Null Hypothesis Example-

• There may be a possibility of getting deceased by typhoid but the possibility may not 100%.

• There is no age limit to using mobile phones so that a person can access the internet.

• Having an apple a day does not obviously confirm not getting a fever, but apple helps to boost immunity to fight against the disease.

Null Hypothesis Formula or How Do You Find The Null Hypothesis :

Let’s discuss the null hypothesis formula:

Here, the null hypothesis formula are given below.

The formula for the null hypothesis can be written:

H0:  p = p0

The formula for the alternative hypothesis can be written as:

Ha = p >p0, and < p0≠ p0

The formula for the test static is denoted by:

Z =  \[\frac{P – P_{0}}{\sqrt{\frac{P_{0}(1 – P_{0})}{n}}}\] 

Remember that, p0 here is the null hypothesis.

Examples of Null Hypothesis:

Here are some of the examples. These examples will help you understand the concept of null hypothesis in a better way. You will understand what leads to null hypothesis rejection.

If suppose there is a medicine that reduces the risk of cardiac stroke, then the null hypothesis should be “that the medicine does not reduce the chance of cardiac stroke”. This testing can be performed by the administration of a drug to a specific group of people in a controlled way. If the survey shows that there is a significant change in the people, then this leads to null hypothesis rejection.

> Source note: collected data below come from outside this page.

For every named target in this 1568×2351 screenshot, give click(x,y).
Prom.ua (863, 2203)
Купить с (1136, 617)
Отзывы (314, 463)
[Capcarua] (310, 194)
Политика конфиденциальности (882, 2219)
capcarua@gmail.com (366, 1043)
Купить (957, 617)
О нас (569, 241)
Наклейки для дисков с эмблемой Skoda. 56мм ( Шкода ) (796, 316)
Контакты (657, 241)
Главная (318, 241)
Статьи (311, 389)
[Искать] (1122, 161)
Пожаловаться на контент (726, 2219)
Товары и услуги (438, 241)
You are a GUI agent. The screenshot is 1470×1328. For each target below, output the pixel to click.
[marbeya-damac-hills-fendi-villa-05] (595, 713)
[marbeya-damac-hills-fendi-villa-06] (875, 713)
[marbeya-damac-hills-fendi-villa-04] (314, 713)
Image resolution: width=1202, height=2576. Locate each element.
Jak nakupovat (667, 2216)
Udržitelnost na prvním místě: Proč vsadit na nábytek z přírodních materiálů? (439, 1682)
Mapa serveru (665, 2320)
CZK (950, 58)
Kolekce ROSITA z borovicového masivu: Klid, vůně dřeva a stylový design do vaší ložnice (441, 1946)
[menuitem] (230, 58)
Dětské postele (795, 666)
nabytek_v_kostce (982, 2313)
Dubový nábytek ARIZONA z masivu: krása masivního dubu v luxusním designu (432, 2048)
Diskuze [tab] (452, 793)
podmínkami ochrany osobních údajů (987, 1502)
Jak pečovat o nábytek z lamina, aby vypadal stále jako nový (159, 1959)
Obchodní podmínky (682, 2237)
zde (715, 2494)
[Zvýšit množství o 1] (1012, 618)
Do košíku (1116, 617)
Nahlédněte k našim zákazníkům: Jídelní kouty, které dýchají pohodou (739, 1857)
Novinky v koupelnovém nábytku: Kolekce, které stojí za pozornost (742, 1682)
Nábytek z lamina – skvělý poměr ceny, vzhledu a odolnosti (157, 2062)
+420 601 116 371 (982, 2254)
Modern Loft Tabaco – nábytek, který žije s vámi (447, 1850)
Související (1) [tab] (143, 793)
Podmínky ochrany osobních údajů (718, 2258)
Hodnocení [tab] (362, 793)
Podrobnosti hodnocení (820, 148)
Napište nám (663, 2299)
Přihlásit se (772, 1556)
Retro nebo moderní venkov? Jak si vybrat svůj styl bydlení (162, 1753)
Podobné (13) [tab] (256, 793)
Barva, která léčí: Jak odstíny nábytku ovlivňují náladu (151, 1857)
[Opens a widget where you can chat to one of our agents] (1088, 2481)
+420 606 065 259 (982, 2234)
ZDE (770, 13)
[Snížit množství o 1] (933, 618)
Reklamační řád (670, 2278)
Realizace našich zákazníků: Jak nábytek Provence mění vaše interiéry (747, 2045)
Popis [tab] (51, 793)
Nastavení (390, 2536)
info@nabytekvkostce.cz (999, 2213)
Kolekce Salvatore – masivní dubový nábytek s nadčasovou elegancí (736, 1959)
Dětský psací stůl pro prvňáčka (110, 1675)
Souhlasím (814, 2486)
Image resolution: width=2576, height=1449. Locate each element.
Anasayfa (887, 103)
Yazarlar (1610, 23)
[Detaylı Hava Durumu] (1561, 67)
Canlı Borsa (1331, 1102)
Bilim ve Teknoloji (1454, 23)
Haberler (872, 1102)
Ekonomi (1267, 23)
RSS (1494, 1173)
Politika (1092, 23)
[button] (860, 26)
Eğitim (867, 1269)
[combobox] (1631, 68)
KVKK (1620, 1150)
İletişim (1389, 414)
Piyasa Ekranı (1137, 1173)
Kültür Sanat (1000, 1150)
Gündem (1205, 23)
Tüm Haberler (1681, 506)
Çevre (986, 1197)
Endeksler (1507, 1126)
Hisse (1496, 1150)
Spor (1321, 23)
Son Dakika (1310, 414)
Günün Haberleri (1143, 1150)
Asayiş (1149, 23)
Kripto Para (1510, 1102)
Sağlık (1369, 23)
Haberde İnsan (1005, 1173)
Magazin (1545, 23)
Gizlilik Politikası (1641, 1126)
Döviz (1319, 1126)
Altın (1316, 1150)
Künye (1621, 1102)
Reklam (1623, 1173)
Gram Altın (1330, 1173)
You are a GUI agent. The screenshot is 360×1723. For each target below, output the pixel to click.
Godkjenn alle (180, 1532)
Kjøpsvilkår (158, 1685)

Few more examples let’s see the examples listed down:

1). Is there a 100% chance of getting affected by dengue?

Answer: There could be chances of getting affected by dengue but the chances of getting affected by dengue are not 100%.

2). Do teenagers these days use mobile phones more than adults to access the internet?

Answer: Age has no limit and is not a factor that we can use mobile phones to access the internet.

3). Does having the fruit apple daily will not cause fever?

Answer: Having apple daily does not assure of not having fever, but on the other hand it does increase the immunity to fight against such diseases.

4). Are children better in performing mathematical calculations than adults?

Answer: Again in this example too, age has no effect on Mathematical skills.